------ DATA SUPPLIED ------
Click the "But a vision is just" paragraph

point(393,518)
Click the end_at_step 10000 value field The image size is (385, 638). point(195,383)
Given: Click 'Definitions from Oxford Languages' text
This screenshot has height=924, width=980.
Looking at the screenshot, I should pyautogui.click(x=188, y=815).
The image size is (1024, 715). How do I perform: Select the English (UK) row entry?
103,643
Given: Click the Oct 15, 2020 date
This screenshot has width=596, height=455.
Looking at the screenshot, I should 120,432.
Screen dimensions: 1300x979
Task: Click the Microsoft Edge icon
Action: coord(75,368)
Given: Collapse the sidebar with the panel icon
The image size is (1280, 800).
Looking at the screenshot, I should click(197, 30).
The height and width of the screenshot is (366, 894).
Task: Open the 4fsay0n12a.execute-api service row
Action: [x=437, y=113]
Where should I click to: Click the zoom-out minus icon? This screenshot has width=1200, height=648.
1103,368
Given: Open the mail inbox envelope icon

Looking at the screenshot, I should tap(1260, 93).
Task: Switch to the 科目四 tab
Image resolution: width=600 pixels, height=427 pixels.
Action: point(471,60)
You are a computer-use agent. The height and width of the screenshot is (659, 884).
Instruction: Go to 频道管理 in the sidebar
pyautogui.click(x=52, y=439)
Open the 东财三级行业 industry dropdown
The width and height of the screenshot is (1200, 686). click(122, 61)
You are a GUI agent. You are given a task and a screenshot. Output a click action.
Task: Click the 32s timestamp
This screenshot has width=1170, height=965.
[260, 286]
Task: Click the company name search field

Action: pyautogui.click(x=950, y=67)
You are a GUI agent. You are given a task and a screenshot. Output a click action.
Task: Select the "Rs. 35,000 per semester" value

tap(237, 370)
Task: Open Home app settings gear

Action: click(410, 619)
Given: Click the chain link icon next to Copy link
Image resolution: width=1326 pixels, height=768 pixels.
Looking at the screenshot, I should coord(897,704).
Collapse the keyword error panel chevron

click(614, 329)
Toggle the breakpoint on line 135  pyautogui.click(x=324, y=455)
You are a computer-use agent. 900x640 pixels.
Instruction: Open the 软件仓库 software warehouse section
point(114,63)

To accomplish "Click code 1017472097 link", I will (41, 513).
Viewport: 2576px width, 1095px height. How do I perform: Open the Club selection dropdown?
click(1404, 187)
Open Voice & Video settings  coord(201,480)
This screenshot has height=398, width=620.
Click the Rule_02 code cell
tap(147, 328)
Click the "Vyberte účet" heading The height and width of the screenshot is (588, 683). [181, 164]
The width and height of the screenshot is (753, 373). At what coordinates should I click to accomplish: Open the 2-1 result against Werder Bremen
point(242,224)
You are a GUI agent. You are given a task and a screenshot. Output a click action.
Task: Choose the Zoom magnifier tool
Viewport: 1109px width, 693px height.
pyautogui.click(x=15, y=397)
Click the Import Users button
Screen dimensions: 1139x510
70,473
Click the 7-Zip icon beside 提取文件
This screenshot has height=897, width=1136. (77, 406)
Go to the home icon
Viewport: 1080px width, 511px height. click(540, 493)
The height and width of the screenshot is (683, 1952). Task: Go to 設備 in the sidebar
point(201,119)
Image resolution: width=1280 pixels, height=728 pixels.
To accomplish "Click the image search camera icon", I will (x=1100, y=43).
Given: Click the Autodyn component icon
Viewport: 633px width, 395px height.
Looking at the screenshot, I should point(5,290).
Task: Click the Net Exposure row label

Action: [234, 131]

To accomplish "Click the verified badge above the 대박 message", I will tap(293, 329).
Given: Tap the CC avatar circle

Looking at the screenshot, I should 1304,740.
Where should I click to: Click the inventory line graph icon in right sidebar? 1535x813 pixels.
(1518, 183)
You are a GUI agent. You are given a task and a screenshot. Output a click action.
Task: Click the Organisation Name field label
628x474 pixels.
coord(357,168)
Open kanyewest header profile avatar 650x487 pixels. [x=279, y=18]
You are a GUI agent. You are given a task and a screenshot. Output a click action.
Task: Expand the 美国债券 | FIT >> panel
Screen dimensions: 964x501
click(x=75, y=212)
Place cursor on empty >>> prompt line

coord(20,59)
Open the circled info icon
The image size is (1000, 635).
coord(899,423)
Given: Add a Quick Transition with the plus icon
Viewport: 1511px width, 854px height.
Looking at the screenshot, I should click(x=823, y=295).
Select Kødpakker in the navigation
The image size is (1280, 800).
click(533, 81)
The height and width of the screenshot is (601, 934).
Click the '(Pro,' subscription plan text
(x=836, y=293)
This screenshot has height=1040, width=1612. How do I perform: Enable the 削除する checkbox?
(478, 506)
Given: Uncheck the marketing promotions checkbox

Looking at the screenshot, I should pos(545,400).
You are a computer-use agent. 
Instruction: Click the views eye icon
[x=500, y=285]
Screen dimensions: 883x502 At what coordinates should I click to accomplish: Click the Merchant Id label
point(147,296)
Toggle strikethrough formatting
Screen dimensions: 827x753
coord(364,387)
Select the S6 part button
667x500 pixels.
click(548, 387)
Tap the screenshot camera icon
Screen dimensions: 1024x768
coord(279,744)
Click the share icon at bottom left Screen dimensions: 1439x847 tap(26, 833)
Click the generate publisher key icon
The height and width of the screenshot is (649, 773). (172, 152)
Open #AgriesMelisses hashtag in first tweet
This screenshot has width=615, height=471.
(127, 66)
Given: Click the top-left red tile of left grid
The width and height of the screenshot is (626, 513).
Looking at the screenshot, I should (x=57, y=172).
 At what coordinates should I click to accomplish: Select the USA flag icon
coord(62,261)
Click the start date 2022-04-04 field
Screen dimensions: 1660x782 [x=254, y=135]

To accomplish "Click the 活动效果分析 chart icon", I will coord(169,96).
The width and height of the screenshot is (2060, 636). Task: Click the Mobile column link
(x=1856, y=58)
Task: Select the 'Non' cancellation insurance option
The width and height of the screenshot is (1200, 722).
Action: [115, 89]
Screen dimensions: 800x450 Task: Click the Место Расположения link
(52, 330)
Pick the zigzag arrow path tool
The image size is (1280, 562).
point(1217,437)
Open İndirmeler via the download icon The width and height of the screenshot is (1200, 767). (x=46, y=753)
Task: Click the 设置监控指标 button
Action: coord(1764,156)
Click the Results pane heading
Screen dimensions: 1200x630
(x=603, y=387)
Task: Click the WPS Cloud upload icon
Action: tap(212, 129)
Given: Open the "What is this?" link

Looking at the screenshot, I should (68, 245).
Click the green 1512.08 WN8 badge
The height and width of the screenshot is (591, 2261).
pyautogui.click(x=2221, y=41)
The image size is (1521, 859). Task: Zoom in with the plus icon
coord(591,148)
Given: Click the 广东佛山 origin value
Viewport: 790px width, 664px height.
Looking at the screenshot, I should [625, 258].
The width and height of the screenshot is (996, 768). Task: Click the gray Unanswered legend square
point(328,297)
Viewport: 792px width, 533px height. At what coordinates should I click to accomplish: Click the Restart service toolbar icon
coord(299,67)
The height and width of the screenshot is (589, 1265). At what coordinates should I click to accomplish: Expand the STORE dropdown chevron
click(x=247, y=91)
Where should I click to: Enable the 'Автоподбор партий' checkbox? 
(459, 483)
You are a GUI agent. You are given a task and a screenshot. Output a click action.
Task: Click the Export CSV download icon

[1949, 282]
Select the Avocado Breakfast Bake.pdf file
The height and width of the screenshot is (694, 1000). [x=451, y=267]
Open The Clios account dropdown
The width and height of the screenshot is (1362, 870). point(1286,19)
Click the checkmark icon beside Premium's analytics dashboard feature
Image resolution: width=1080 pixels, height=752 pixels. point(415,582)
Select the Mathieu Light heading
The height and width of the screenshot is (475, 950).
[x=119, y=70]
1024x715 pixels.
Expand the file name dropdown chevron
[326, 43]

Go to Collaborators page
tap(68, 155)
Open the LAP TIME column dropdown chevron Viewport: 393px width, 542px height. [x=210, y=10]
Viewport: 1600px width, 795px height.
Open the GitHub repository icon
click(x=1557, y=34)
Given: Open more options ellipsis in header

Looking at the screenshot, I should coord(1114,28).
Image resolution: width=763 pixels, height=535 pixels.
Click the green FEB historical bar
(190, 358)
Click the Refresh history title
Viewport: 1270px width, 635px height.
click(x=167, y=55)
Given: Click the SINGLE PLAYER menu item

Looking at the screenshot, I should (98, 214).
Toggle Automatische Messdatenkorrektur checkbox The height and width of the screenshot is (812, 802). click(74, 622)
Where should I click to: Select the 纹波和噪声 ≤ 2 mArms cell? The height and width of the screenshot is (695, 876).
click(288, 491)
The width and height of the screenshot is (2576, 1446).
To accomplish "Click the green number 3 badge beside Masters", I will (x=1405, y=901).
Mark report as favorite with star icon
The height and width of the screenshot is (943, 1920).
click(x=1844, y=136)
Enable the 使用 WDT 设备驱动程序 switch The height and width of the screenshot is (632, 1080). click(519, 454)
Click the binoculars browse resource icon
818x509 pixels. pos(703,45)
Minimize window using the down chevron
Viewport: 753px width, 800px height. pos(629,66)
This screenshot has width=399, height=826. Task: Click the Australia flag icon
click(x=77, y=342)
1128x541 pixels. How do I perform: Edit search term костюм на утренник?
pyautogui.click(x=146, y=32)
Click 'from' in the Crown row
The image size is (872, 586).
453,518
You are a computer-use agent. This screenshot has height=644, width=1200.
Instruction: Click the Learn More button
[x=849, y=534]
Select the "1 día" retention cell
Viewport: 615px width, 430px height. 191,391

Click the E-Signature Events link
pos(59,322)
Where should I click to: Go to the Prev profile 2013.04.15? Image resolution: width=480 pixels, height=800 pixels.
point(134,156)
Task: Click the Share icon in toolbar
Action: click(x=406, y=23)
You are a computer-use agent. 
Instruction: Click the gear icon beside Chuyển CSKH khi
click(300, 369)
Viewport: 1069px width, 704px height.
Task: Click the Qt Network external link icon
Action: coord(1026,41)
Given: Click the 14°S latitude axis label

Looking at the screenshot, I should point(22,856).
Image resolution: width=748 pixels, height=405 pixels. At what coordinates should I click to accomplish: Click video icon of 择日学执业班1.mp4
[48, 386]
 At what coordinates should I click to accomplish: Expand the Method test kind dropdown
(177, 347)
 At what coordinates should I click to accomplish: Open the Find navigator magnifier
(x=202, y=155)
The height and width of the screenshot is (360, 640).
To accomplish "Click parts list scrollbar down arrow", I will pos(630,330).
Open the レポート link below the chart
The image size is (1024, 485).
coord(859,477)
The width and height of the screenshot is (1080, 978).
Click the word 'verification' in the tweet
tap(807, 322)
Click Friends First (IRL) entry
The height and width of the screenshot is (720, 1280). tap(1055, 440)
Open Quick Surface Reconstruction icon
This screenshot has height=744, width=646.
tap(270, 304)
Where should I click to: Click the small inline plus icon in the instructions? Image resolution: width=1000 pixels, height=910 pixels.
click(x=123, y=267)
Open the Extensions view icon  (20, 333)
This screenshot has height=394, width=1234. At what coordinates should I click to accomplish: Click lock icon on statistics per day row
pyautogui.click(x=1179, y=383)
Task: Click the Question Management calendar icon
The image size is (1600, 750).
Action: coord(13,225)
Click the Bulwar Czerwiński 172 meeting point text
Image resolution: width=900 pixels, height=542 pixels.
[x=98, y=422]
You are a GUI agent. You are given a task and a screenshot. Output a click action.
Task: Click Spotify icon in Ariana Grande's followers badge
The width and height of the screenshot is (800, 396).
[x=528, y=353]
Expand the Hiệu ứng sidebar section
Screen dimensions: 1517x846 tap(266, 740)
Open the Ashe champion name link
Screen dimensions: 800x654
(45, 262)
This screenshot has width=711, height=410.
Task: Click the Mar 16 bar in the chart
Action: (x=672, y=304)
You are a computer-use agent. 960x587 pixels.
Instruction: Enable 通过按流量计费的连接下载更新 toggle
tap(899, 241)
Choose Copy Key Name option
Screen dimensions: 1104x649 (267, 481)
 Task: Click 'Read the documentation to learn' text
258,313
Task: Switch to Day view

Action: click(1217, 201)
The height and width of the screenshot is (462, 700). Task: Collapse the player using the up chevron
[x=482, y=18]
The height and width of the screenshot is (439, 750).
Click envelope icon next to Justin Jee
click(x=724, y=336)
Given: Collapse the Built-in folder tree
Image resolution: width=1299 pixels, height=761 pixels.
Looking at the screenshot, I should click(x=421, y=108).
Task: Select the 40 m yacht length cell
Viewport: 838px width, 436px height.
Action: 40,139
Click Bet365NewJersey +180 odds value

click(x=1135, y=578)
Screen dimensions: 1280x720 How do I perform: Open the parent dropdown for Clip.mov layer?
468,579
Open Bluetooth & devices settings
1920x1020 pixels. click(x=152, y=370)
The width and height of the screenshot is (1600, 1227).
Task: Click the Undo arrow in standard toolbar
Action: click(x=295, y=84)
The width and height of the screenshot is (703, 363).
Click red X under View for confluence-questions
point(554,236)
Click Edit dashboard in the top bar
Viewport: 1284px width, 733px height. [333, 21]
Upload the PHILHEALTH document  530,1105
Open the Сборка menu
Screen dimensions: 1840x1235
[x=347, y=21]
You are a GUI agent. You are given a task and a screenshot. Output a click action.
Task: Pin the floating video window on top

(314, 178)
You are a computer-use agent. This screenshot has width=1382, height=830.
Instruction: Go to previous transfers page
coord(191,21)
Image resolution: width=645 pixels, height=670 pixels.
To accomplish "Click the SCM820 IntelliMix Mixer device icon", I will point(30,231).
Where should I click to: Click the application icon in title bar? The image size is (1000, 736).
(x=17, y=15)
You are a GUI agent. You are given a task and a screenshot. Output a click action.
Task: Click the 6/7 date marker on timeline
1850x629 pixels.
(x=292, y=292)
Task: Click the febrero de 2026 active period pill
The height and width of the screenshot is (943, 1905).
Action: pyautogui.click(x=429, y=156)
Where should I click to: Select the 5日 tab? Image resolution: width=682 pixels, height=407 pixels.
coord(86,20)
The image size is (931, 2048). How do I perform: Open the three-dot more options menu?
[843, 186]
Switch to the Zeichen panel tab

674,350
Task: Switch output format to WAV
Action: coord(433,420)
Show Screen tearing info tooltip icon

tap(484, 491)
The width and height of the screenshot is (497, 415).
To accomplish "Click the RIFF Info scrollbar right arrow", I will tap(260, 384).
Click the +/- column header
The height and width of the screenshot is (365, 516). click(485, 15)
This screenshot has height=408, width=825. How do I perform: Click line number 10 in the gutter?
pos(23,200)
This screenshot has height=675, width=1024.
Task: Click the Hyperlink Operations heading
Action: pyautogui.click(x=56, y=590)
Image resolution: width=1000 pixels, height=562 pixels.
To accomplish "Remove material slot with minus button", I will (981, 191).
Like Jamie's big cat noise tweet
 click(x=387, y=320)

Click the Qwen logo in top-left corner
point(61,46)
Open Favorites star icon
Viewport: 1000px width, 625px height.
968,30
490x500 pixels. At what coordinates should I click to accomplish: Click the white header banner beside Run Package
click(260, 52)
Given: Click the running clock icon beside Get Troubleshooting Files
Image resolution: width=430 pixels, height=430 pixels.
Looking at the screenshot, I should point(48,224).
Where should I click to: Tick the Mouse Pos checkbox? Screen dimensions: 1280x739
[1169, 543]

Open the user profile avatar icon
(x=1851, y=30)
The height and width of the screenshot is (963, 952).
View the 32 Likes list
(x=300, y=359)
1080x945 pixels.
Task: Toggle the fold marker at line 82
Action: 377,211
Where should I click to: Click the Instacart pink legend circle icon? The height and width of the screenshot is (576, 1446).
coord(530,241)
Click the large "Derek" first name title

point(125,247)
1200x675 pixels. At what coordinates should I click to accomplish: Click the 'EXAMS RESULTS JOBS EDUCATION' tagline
------
**TASK BRIEF:**
Line count for the string "computer": give the number of lines in the listing that hold it, with no other output.

**TASK RESPONSE:**
7